Extrait de page
#####

Les principales causes de mortalité maternelle sont les hémorragies et les embolies. Les enquêtes montrent que dans près de 3 cas sur 4 (73 %), la femme décède en raison d'un incident obstétrical. Ce sont les hémorragies du postpartum (juste après l'accouchement) qui sont les plus à risques, puisqu'elles représentent à elles seules 15,5 % des cas. Au total, les hémorragies, qui peuvent également survenir avant ou pendant l'accouchement, sont à l'origine de 25 % des décès constatés.

Les autres causes possibles sont les embolies amniotiques (16 %), les accidents veineux graves, en particulier l'embolie pulmonaire (9 %), l'hypertension artérielle et ses complications comme la pré­éclampsie (8 %), les infections (3 %) et les complications d'anesthésie (1,4 %). Dans 27 % des cas, la mort n'est pas directement liée à la grossesse : accident vasculaire cérébral (7,5 %), maladies cardiaques, respiratoires ou cancers ont été ainsi d'autres causes de décès maternels.

#####

Lignes fournies
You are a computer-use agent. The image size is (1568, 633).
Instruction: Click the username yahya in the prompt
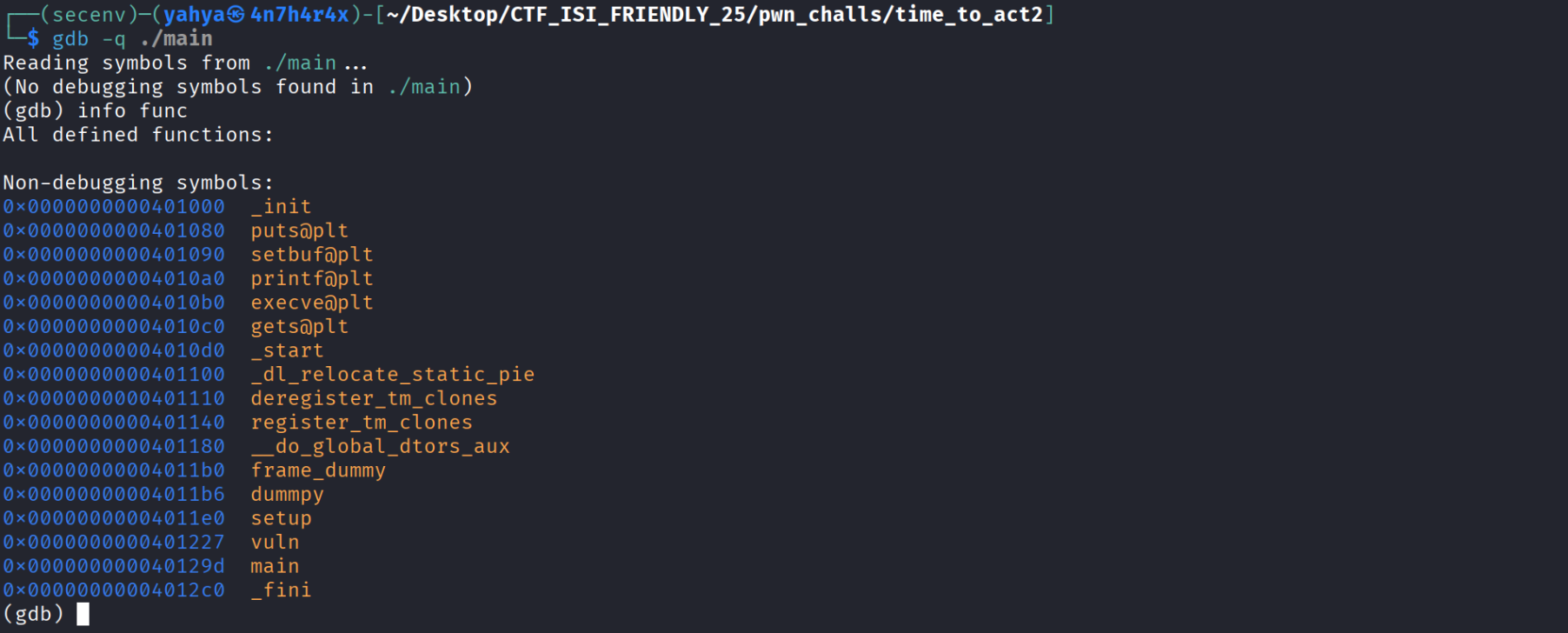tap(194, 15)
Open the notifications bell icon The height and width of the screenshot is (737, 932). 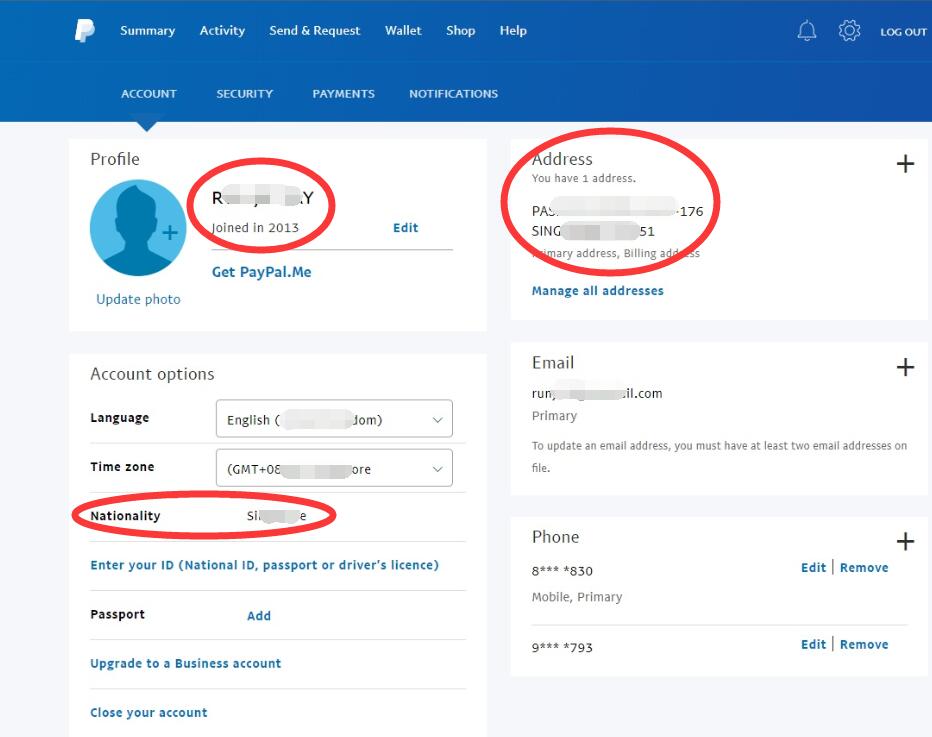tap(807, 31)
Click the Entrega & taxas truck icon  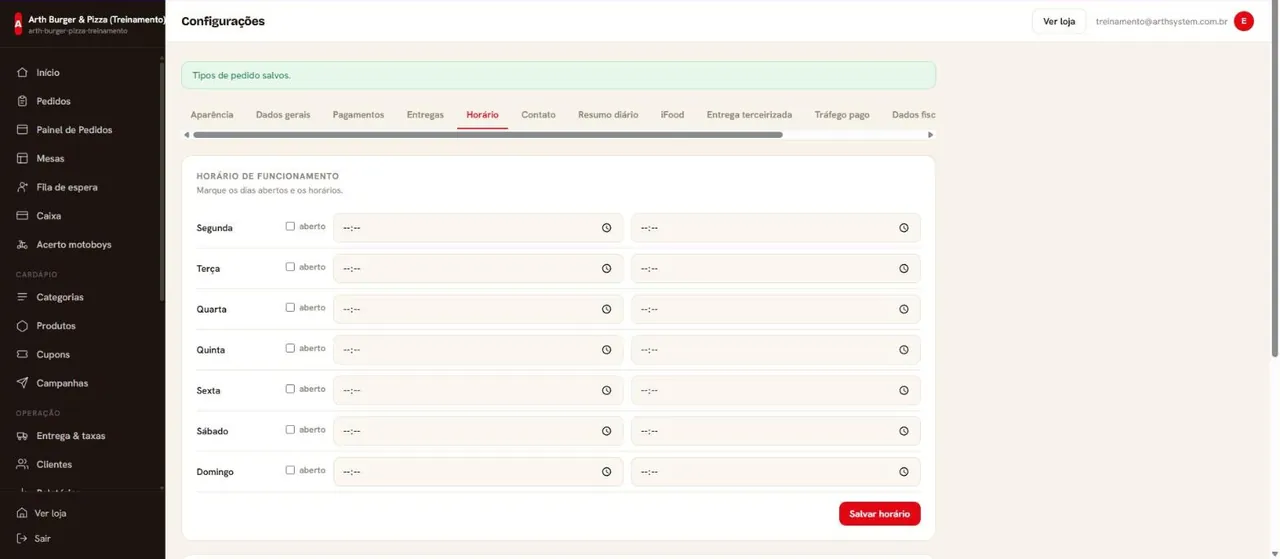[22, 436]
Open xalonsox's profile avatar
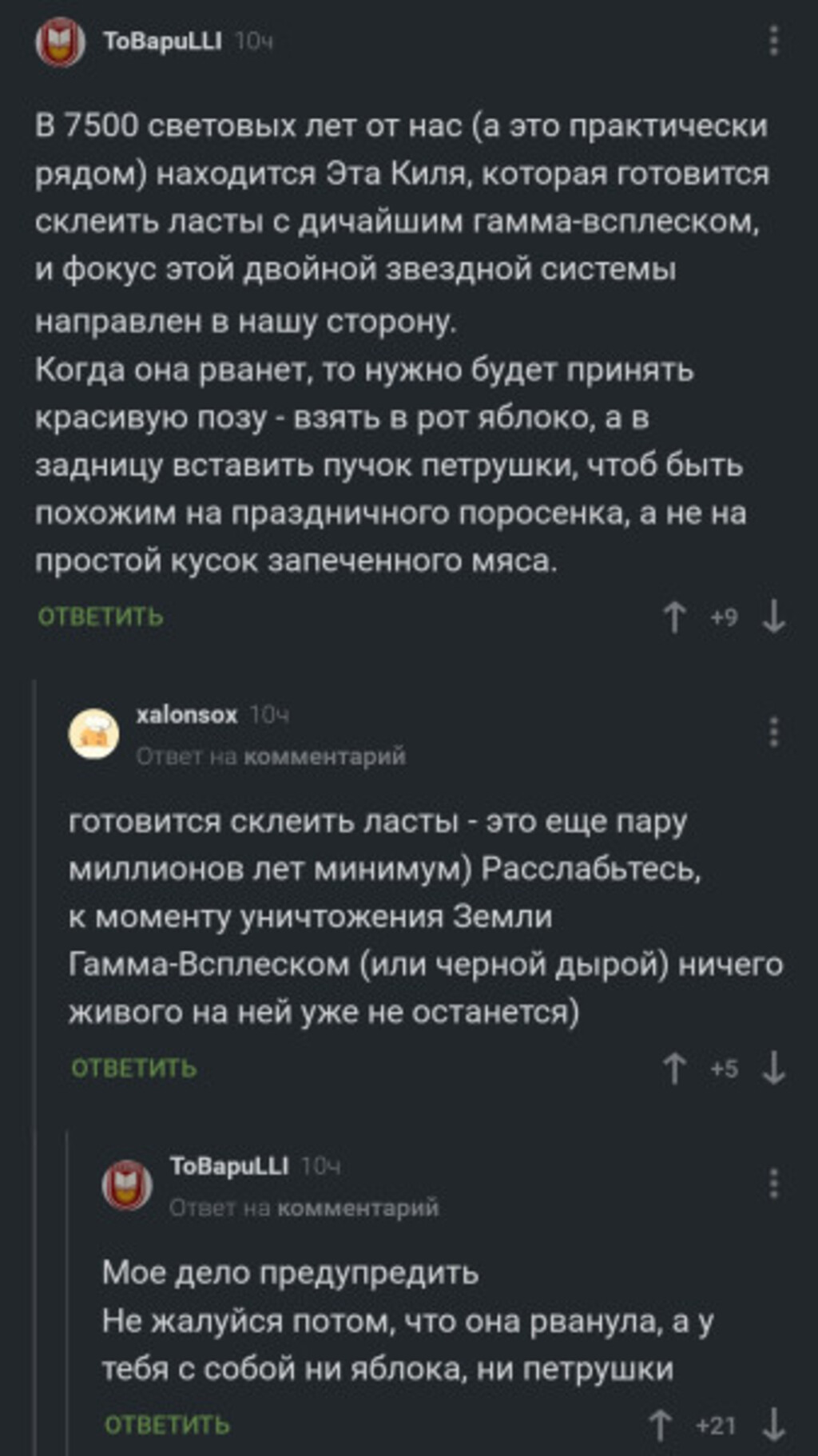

#####

Reprenez le texte sur la mortalité maternelle et poursuivez-le à partir de sa dernière phrase.

Ces accidents mortels varient de plus fortement en fonction du lieu d'accouchement : en Ile­de­ France, la mortalité maternelle est supérieure de 30 % à la moyenne nationale et dans les DOMTOM, les risques sont trois fois plus élevés ! Comment expliquer ces disparités régionales ?

Pour Marie­Hélène Bouvier­Colle, "il est difficile de le déterminer avec précision. Néanmoins, on peut affirmer que le problème francilien réside plus particulièrement dans la prise en charge et les transferts des patientes d'un établissement à l'autre". Par ailleurs, "le risque de mort maternelle est trois fois plus élevé à 35­39 ans qu'à 20­24 ans, huit fois plus à 40­44 ans et 30 fois plus au­delà de 45 ans", selon les chercheurs.

En France par exemple il est dit que les femmes d'origine étrangère et plus particulièrement d'Afrique subsaharienne présentent un risque plus élevé, notamment en raison de "complications obstétricales spécifiques : les complications de l'hypertension et les infections. Les causes des décès ont été classées par les experts en différentes catégories : "certainement évitable, peut­être évitable, inévitable ou non établie".

Dans un cas sur deux (58 % des causes obstétricales directes et 26 % des causes indirectes), la mort de la patiente aurait pu être évitée par des mesures thérapeutiques plus appropriées. Sont en particulier jugés comme évitables les décès par hémorragies (à 90 % !) si "des soins avaient été prodigués en temps utile", ainsi que les infections généralisées (83 %).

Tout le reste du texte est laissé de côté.